▶ TEXT EXCERPT
┏━━
In summary, coding and non-coding TNRs in humans apparently share mechanisms of expansion. However, the cell type and its status of division impose constraints on which mechanisms are used. Shorter changes of premutation-length alleles can apparently occur in any cell type. Whether expansions, in some cases, are residual deletion products should be considered. However, longer expansions or deletions are observed under particular circumstances. In humans, the largest expansions of coding or non-coding alleles occur in quiescent cells and involve DNA repair-dependent mechanisms. Deletions of the largest alleles are most prominent in dividing cells. Thus, the biology of human disease not only provides insights into where and when repeat instability occurs but also suggests that expansion and deletion, of at least long alleles, occur by distinct mechanisms.
Many questions and puzzling features remain. However, to continue progress, there is a crucial need to draw conclusions from appropriate experimental systems that closely reflect the properties of the cell type in which expansion occurs. It will also be important to integrate the results of different experimental approaches, as they may lead to different conclusions. For example, the role of MMR in expansion is a work in progress that will benefit greatly by considering more than one set of data. The MSH2-G693A112
mouse model provides compelling evidence for the importance of ATPase activity in expansion. However, the biochemistry of the MSH2-G693A mutant protein needs to be explored further: does it bind ATP, does the mutation influence the activity of MSH3 or might the ATPase activity of MSH3 compensate for the mutation in MSH2? In vitro
repair assays are powerful systems for evaluating the enzymology of loop repair. However, cell extracts contain the machinery of many active DNA repair pathways, and discerning which ones are operating at the TNR loops is an important and challenging issue. Biochemical measurements of MMR and of other enzymes implicated in expansion need to be integrated with DNA repair assays to link enzymology with function.
In general, we are only beginning to think about the possibility of crosstalk among DNA repair pathways and their relationship with TNR expansion78
. However, tantalizing pieces of evidence suggest that hybrid pathways might be important. For example, MSH2–MSH6 and the BER glycosylase, MUTYH, form a physical complex117
. It can be speculated, though not yet demonstrated, that MSH2–MSH3 and OGG1 interact, which could explain the involvement of BER and MMR in TNR length changes. Future work that explores the interactions among the components of different repair pathways will be informative.
┗━━
▶ Stored data entries
┏━━
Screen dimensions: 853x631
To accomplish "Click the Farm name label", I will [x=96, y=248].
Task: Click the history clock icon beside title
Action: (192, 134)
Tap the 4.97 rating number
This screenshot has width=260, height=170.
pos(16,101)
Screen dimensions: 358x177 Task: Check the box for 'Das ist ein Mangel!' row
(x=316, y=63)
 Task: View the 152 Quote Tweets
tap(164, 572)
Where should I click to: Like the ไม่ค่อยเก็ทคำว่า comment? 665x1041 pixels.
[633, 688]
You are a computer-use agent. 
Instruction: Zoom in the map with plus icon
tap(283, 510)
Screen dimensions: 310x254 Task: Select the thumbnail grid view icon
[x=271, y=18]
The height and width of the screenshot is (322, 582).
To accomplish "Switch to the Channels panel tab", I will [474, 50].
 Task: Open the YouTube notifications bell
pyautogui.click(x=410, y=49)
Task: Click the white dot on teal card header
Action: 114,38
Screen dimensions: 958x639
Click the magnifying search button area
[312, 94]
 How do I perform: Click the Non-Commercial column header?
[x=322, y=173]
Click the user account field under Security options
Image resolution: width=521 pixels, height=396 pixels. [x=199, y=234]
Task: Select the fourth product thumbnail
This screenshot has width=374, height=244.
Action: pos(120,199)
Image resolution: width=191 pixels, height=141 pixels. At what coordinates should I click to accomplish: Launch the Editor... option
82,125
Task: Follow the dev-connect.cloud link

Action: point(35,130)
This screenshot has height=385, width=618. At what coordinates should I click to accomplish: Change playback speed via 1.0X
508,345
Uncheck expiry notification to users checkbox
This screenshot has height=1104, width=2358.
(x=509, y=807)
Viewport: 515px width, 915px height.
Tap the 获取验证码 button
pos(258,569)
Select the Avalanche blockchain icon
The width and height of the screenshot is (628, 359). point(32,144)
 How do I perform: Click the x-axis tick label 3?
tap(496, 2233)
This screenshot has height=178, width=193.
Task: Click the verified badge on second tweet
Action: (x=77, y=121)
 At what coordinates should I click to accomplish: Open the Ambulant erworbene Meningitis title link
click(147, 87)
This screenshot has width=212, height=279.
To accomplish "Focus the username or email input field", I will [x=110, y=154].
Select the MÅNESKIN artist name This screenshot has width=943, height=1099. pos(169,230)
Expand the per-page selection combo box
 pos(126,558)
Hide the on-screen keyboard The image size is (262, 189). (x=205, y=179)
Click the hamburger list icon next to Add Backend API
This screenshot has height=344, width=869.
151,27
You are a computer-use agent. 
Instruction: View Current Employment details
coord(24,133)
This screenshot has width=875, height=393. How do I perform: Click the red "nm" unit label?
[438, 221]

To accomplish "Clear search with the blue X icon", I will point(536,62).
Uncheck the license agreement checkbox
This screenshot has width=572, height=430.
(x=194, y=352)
┗━━
▶ WHAT YOU WILL DO
• a. Answer these questions about the passage on repeat expansion and DNA repair:
(i) In what kind of cells do the largest expansions of coding or non-coding alleles occur in humans?
(ii) Which BER glycosylase forms a physical complex with MSH2–MSH6?
(iii) What do cell extracts contain?
• b. Carry on the passage on repeat expansion and DNA repair with one more paragraph after its last sentence.

▶ ANSWERS GIVEN
• a.
(i) Quiescent cells.
(ii) MUTYH.
(iii) The machinery of many active DNA repair pathways.

• b.
More attention needs to be paid to TLPs and their role in TNR instability. Interestingly, TLPs are involved in BER and NER — both of which are candidate pathways for expansion — and may also be involved in generating large deletions (in replication restart). In NER, the DNA damage binding proteins DDB1 and DDB2 (also known as XPE)118
, which recognize cyclobutane-pyrimidine-dimers (CPDs) and UV-induced (6-4) pyrimidine photoproducts, and Pol η and Q119,120
are TLPs. In BER, Pol λ serves as a back-up for OGG1 and has fivefold greater DNA synthesis fidelity than Pol β121,122
. Its use may result in robust flap formation if oxidized bases block Pol β progression at TNRs122
. The majority of evidence suggests that oxidized bases in random DNA sequences do not inhibit replicative DNA polymerases, but it will be important to test whether oxidized bases in CG-rich TNR tracts promote polymerase stalling. It should also be tested whether TLPs can promote strand displacement or enhance lengthening of a single-strand flap in either BER or TCR. The use of TLPs may be a common factor in large changes in TNR length and should be explored more thoroughly.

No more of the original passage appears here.